Begin PROVIDED MATERIAL

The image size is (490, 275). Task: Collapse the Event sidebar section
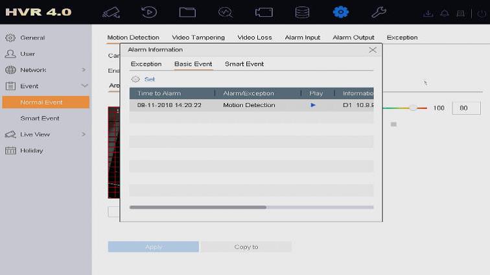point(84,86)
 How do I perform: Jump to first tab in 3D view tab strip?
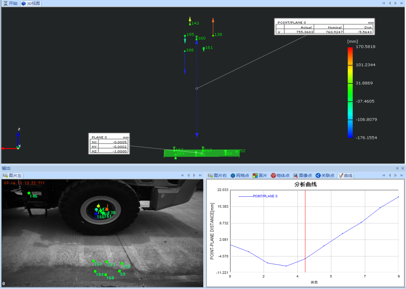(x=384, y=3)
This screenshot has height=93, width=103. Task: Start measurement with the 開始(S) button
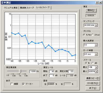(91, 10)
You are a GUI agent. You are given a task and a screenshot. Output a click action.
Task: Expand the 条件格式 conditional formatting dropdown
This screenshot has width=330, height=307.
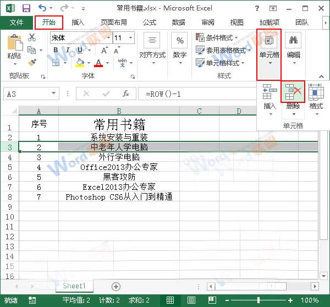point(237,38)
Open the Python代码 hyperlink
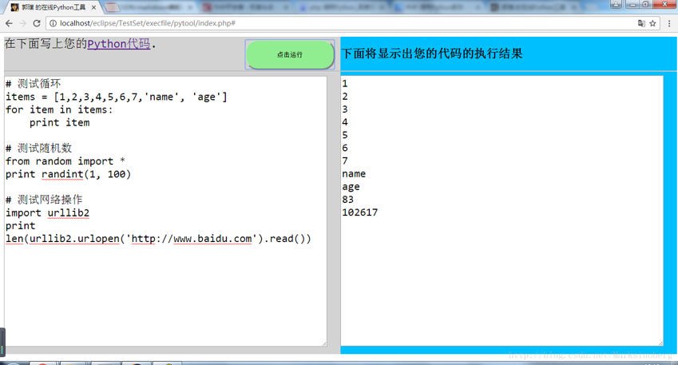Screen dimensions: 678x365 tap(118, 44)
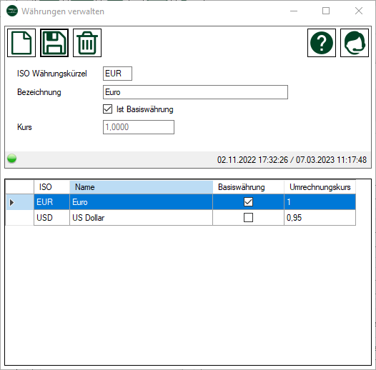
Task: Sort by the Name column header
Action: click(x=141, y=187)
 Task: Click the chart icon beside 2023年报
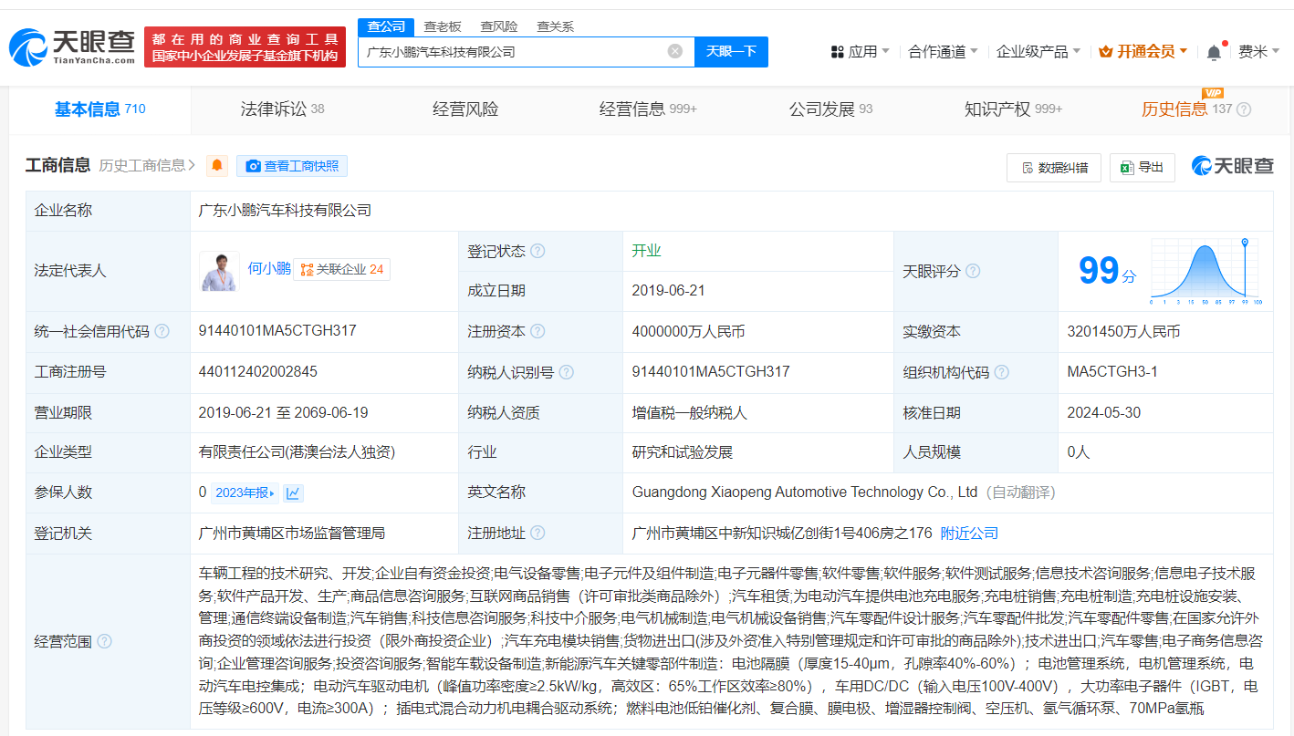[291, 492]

End PROVIDED MATERIAL

▸ SET TASK: Please copy the items word for word, from the line that contains "How do I perform: Jump" through the line that contains "point(237,38)", including both of those lines. Leave out the pictures.

▸ ANSWER BELOW:
 How do I perform: Jump to first tab in 3D view tab strip?
(x=384, y=3)
This screenshot has height=93, width=103. Task: Start measurement with the 開始(S) button
(91, 10)
You are a GUI agent. You are given a task and a screenshot. Output a click action.
Task: Expand the 条件格式 conditional formatting dropdown
This screenshot has width=330, height=307.
point(237,38)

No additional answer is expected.